13 de trop

ANNE-CHRISTINE

Photo: Catherine Lefrançois

J’ai ce souvenir marquant du primaire. Un jour, des gens étaient venus dans notre classe nous parler d’une petite fille qui s’était fait enlever par des étrangers. Elle avait été violée, puis tuée.  Je me souviens être rentrée chez moi avec un drôle de mal de ventre. Je venais de perdre le sentiment de sécurité. C’est ce jour-là qu’a pris racine cette peur toute féminine que l’on s’en prenne à mon corps. Même s’ils ont probablement été alarmés par cette histoire, je ne crois pas que les garçons de ma classe aient eu la même réaction face à cette nouvelle.

Dans ma vingtaine, j’avais un amoureux qui aimait répéter une horrible blague sur le viol que je ne répèterai pas ici. J’ai réalisé pour la première fois que cette peur avec laquelle je vivais depuis l’enfance, mes amis masculins ne la connaissaient pas. Ce n’est pas que je m’attendais à ce qu’ils aient peur eux-mêmes, mais je croyais qu’ils comprenaient la place que cette peur occupe dans la vie des femmes. Les retours à la maison le cœur battant parce qu’un étranger nous suit, le sentiment de ne parfois pas s’appartenir.

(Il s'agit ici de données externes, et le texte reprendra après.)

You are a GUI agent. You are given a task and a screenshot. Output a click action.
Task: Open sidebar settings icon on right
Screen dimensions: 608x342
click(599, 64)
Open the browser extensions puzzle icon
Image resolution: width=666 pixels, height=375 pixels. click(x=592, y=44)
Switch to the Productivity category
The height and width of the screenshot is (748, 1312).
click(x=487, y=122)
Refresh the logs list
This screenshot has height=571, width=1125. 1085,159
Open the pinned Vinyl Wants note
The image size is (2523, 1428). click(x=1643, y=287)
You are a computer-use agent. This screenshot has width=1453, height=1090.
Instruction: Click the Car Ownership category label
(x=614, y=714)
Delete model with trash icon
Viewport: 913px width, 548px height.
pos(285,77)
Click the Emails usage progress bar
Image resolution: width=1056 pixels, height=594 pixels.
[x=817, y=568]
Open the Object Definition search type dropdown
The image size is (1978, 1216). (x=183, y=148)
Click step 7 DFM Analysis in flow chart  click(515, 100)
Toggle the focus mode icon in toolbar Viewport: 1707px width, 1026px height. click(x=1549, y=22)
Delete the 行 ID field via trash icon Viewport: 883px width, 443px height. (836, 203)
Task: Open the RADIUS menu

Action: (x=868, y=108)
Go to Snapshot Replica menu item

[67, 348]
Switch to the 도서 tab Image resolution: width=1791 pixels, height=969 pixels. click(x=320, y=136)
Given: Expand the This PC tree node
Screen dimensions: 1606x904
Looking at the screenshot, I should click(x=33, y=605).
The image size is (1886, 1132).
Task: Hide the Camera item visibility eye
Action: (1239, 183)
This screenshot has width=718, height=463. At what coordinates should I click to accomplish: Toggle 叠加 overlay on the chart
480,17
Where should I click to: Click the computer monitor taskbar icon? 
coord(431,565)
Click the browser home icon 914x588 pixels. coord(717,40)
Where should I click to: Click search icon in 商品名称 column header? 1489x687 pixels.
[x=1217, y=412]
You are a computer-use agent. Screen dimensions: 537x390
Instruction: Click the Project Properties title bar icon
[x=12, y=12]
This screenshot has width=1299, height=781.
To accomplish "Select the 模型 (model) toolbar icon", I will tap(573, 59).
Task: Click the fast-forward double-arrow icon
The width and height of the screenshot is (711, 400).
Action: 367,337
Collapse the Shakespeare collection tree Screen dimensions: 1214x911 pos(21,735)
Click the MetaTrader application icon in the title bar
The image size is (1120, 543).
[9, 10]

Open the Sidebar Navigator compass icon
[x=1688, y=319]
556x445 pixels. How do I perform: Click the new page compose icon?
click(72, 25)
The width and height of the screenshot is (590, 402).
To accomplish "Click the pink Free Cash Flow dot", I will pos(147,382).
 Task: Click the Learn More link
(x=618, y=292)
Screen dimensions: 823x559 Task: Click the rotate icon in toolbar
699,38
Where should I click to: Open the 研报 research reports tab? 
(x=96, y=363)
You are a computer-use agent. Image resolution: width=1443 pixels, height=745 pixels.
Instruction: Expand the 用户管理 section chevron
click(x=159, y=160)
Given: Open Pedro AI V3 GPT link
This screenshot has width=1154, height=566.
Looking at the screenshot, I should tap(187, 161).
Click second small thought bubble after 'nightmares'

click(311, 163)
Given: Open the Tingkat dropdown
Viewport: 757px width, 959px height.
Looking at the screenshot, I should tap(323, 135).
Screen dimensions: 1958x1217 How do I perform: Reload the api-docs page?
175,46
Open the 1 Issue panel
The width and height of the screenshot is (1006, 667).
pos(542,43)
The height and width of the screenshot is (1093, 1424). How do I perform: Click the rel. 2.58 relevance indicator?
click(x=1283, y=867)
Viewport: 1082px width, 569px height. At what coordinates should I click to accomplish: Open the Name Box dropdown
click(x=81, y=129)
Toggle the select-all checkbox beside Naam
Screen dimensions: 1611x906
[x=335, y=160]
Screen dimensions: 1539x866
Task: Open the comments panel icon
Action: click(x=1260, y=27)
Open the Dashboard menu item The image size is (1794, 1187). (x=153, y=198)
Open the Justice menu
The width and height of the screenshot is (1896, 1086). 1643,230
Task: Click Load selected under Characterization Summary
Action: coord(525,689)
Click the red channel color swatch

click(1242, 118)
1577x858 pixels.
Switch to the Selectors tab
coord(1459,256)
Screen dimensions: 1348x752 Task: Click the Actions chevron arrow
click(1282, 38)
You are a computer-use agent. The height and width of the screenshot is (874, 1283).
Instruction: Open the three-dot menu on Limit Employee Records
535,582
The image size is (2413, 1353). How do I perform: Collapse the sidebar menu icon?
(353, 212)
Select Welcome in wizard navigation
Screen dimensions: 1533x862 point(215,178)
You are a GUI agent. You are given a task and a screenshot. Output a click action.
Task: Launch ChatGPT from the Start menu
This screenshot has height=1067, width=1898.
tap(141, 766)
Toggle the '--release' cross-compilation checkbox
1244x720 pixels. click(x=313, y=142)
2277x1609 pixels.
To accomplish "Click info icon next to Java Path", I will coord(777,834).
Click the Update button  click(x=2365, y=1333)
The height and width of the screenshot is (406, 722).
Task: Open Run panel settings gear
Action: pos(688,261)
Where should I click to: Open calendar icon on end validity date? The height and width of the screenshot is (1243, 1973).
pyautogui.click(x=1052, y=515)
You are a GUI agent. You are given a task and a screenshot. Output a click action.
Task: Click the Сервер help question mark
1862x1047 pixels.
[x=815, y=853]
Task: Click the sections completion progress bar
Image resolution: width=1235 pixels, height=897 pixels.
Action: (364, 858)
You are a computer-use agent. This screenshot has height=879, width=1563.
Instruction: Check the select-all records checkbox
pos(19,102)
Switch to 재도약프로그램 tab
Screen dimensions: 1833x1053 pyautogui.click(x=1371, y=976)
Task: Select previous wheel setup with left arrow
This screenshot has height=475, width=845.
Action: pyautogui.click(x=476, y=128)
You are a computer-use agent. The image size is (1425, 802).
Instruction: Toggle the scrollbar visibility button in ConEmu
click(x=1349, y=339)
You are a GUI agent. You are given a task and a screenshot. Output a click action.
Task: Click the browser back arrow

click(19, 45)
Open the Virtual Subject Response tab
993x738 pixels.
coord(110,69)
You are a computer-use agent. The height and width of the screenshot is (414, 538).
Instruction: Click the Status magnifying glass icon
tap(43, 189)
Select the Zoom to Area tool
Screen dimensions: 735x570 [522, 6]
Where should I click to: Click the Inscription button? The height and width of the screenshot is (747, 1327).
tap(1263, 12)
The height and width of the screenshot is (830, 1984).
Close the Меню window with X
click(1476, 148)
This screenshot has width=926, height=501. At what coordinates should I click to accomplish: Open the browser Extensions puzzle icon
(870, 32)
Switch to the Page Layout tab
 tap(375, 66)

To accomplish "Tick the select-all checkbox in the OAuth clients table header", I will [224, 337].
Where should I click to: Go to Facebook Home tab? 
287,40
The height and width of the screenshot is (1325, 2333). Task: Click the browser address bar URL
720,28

Au moment d’écrire ces lignes, 13 femmes ont perdu la vie aux mains d’un amoureux ou ancien amoureux au Québec. Je ne connais pas les chiffres des violences perpétrées contre les femmes dans notre société, mais je sais que c’est beaucoup trop depuis trop longtemps. Et cela dans un pays où l’on se prétend égalitaire.

Cette année, chaque nouvelle annonce de féminicide est dure à avaler, d’autant qu’elle est accompagnée d’un sentiment d’impuissance. Depuis toute petite, je comprends la douleur de cette violence que vivent les femmes, car depuis l’enfance, j’évolue dans une société qui est violente envers les personnes de mon genre. Et si nous ne vivons pas toutes des violences conjugales, nous les craignons toutes. Nous savons que notre propre sexe est une menace à notre sécurité. Et donc dans cette période hautement anxiogène, l’annonce de femmes qui tombent comme des mouches fait grandir ce sentiment d’impuissance. J’ai beau m’éduquer, développer mon discours, prendre la parole, je suis aujourd’hui convaincue que toute cette violence ne cessera pas tant que les hommes n’en feront pas leur problème.

Alors, honnêtement messieurs, c’est à vous que j’ai envie de parler. Votre nonchalance me décâlisse. Je n’en peux plus que cette discussion se passe presque exclusivement entre femmes, que l’on prêche aux convaincues, que l’on crie et gesticule dans notre chambre à écho. Ne voyez-vous pas qu’on meurt ici-bas ?

Si nous portons toutes le poids de la peur, vous ne pouvez pas oublier que vous portez tous le poids de la violence. Vous aurez beau être le plus doux du quartier, des centaines d’années de violence vous précèdent. Même si on sait de l’ours qu’il n’est pas vraiment méchant, qu’il a peur, nous nous méfions de vous et de votre peur. Cette peur qui vous rend violent face à notre peur qui nous fige. Ce que font vos pairs vous concerne aussi, même si vous avez toujours été irréprochable.

Aussi, ne vous attendez pas à ce que je sorte la bonne vieille rengaine : ça pourrait être votre fille… On n’en a rien à faire de cette hypothétique possibilité d’être votre mère, votre fille, votre sœur. On veut le respect parce qu’on est humaines tout comme vous, pas une espèce de seconde zone. De toute façon, on le sait trop bien qu’être votre intime ne nous sauve pas et que c’est même souvent plus dangereux. Est-ce parce qu’il pourrait être votre père ou votre fils que vous ne tuez pas les autres hommes ?

Et si vous avez envie de me répondre « not all men », je vous suggère d’utiliser cette énergie pour trouver une solution pour qu’on n’ait plus besoin de dénoncer les violences que too many men imposent encore aux femmes aujourd’hui. Je vous en prie, entrez dans le débat, faites-en votre affaire, ne restez pas silencieux devant les gestes douteux que vos amis posent, offusquez-vous avec nous, éduquez-vous, écoutez vos amies qui parlent de leur expérience. On est fortes, mais ça vous concerne aussi.